(Exercise description) Using the data that follows, give the number of lines in which the word "link" occurs. Write only the number.

-.-.-

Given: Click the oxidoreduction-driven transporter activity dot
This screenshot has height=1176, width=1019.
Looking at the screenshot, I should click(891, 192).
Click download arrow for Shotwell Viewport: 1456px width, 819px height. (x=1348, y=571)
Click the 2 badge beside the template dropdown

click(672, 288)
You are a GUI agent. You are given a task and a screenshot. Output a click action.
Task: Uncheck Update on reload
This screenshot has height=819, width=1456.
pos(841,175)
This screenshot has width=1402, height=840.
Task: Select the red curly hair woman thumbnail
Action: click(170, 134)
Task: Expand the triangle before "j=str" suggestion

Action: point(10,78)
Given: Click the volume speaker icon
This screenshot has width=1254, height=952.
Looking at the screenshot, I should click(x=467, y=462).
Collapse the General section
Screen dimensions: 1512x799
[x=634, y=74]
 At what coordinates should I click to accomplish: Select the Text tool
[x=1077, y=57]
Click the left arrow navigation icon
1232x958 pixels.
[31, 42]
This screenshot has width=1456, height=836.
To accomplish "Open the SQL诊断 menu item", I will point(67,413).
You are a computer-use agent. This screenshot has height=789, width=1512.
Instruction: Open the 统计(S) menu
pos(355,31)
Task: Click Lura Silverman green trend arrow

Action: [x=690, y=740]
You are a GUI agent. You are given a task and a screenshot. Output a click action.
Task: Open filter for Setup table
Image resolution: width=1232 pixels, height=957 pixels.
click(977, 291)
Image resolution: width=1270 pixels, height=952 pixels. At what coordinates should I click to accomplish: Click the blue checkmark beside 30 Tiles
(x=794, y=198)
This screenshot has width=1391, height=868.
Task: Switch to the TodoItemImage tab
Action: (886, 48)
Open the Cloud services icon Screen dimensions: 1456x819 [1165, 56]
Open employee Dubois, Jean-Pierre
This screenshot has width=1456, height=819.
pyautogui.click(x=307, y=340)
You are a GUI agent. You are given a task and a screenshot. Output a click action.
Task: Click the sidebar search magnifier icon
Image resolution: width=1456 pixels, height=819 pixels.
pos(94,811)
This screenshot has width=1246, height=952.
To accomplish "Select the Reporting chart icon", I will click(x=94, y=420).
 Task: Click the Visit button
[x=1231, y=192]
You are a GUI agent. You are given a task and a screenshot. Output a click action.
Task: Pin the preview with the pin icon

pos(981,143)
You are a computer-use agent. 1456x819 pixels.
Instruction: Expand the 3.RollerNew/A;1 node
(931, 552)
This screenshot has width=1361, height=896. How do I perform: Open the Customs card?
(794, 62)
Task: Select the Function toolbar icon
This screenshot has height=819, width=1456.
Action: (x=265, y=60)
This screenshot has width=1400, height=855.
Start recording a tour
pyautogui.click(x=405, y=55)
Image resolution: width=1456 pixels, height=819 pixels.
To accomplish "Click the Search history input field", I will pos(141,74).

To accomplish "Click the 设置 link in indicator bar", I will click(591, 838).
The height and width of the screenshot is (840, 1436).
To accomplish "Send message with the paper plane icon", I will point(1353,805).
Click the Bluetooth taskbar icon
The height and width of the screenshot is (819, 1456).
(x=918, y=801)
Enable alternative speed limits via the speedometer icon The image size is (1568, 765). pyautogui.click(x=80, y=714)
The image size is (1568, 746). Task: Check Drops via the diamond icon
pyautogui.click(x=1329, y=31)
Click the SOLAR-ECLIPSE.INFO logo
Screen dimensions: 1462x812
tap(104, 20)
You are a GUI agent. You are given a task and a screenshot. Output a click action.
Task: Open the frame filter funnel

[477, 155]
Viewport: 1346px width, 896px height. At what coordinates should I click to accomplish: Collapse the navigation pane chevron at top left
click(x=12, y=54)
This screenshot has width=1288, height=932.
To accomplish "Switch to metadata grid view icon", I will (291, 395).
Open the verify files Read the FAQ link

-.-.-

(Answer area) 2